In a budget released this June, Millennial was allocated $427,852, including slightly less than $70,000 for plant maintenance and operations — a sum that is smaller than the typical annual pay for a school site operations specialist. Wong said the position would help the school get started and temporarily relieve the principal of handling the operations side of the school.

Millennial is a new technology-themed magnet school loaded with interactive whiteboards, robotics equipment and even a three-dimensional printer. When Millennial gave parents a sneak peek of its high-tech classrooms in July, Iverson described his summer work at the site overseeing repainting, carpentry, cabinetry and overseeing the installation of wireless internet. He was enthusiastic about creating an environmental science center in the yard beyond the school by partnering with a community group.

“This is the busy season for facilities maintenance,” Iverson said at the time, gesturing to the classrooms at Millennial. “When school is out, we have to work hard to get everything done. Luckily, there are no challenges we have not been able to overcome.”

Iverson did not respond to requests Friday and Monday for an interview after voiceofsandiego.org obtained his e-mail to the school board.
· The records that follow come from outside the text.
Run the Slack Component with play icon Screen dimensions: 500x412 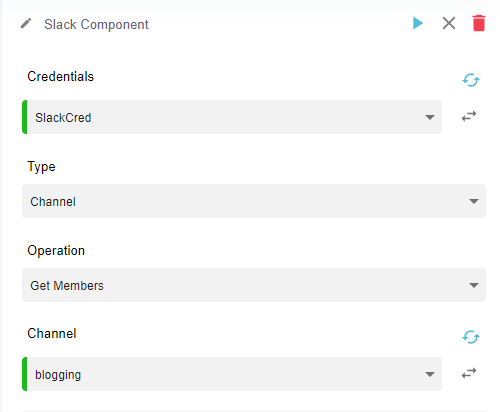[418, 23]
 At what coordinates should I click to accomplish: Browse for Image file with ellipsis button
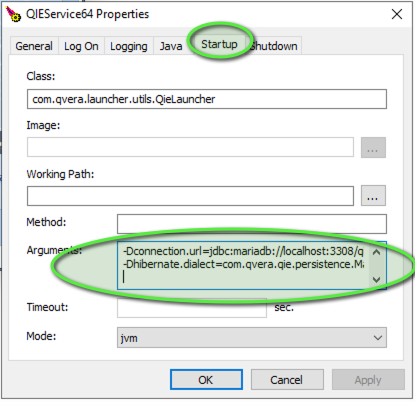point(373,147)
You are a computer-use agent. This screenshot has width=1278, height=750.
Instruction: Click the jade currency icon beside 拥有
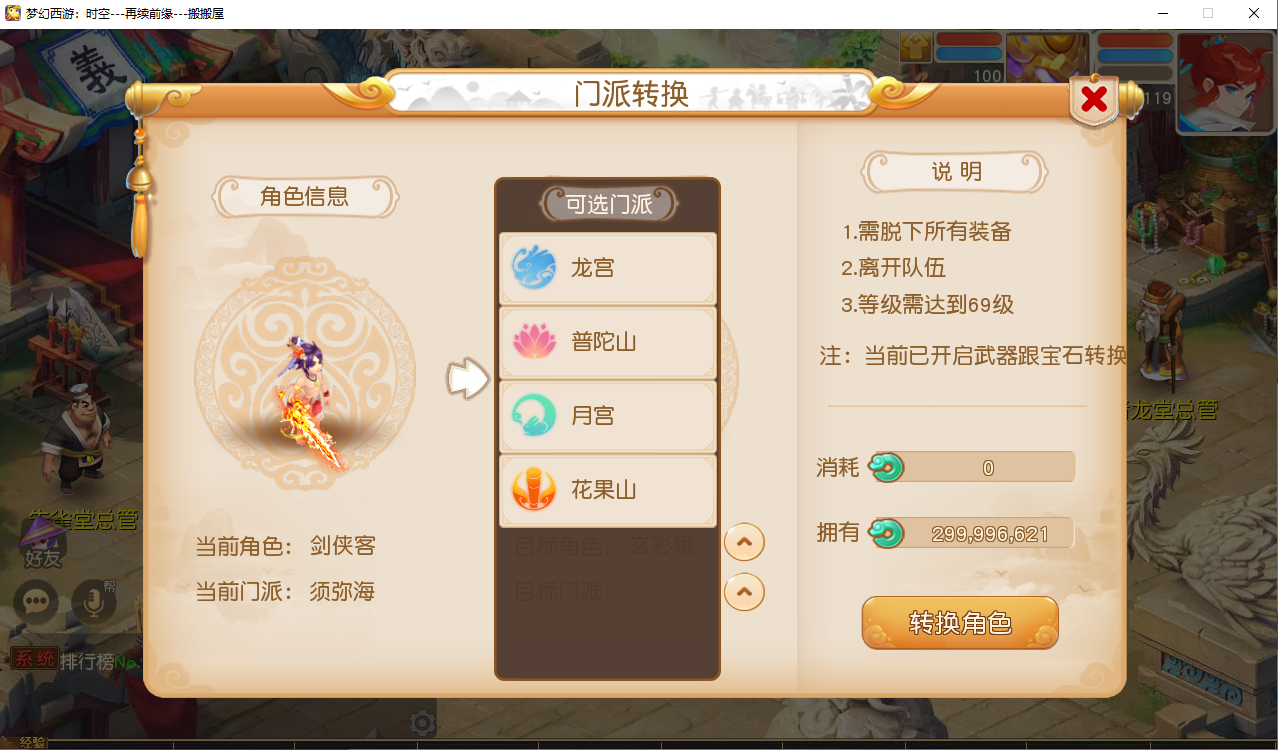(x=886, y=533)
Millennial principal Helen Griffith was also unavailable for comment Monday. In a July interview, she noted the challenges of opening a new school — challenges she knows well from helping open the new Lincoln High School and Crawford High after it split into multiple small schools.

Taking the job meant a significant pay cut for Iverson, whose previous salary range was between $110,243 and $140,775 annually. Labor relations representative Leticia Mungia said the position would have been a welcome promotion for many of the classified workers who were laid off in June. Mungia couldn’t recall seeing the job advertised to other employees; Wong said he didn’t know whether other employees were interviewed.

“The issue for me is the opportunity that Mr. Iverson has been afforded, versus how our classified employees are treated,” Mungia said. “They’re bending over backwards to help a manager secure a retirement pension while our workers who get textbooks to kids are laid off.”

voiceofsandiego.org obtained Iverson’s e-mail from a high-ranking source in the school district after San Diego Unified said it had no records of any e-mails between Iverson and the school board for the entire first half of 2008.

Legal staff said that neither Iverson nor the school board staff could find any e-mails, and that the school district had no specific policy on retaining e-mails. The board members were not asked to search their files. Presented with the e-mail that Iverson wrote to the school board in April, legal staff said that the message hadn’t been retained in school district records.

Existing laws from the California Department of Education do not specifically mandate that school districts retain e-mails, though they must classify records to decide which must be saved, said Terry Francke, founder of the open government nonprofit Californians Aware. Some records must be saved indefinitely, such as student enrollment records or meeting minutes. New rules proposed by the Department of Education would change that, requiring school districts to retain e-mails for one year.